After the Active & Healthy Ageing Project presented all its activities the government and ministers will look to adopt various measures for active and healthy ageing on a regional level. Foto: MMC RTV SLO
After the Active & Healthy Ageing Project presented all its activities the government and ministers will look to adopt various measures for active and healthy ageing on a regional level. Foto: MMC RTV SLO


Representatives of different fields and regions in Slovenia came together at a meeting organized by the Active & Healthy Ageing Project. The aim of the meeting was to connect people, share views and contacts, and thus enable easier future cooperation among the participants. The National Institute of Public Health hopes the project will spread to all of Slovenia's regions. One of the project aims is to put in place local coordinators. The institute is pleased with the achieved project results and with the turnout at the gathering.
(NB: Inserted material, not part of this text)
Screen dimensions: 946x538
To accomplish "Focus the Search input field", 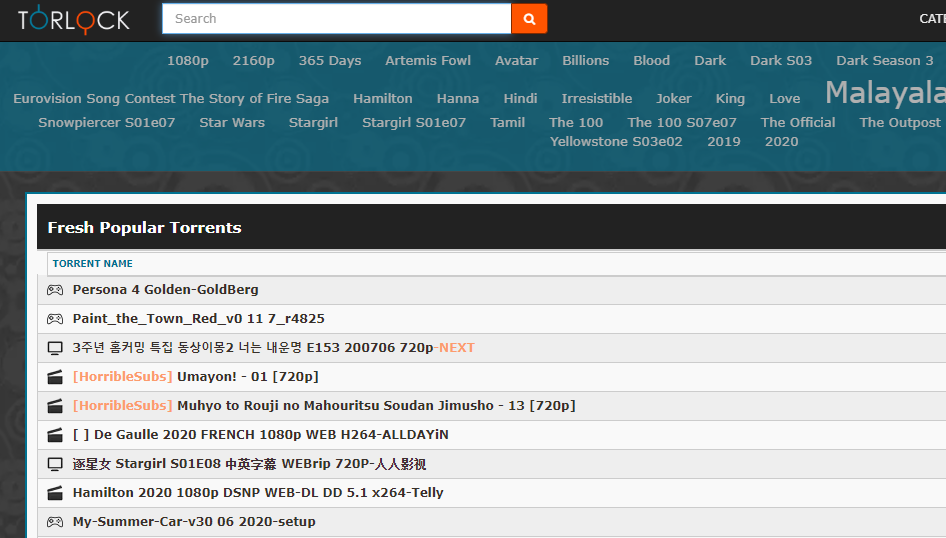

People want to prepare for their retirement period
The project officially ends at the end of February. The national institute hoped to get some last information, recommendations and opinions. Mojca Blenkuš Gabrijelčič, the head of the Active & Healthy Ageing Project at the National Institute of Public Health, says the wish is for the project activities to continue even after the funds run out. The project found that people go into pension even when they are not financially prepared for it. They are also not informed about ways on how to spend the plenty of free time they have after going into retirement. That is why the institute, together with the project participants, prepared a number of proposals for pension activities.

The project also put an emphasis on long-term care, which is successfully coordinated by some Slovenian care homes, social work centres, home care services and other organizations. For the successful implementation of long-term care unofficial care workers and volunteer organization would also have to be included. Numerous indicators, as well as an ageing population, point to the fact that long-term care will be needed even more in the future, as the share of elderly people will rise to 35 percent or even higher by the year 2060.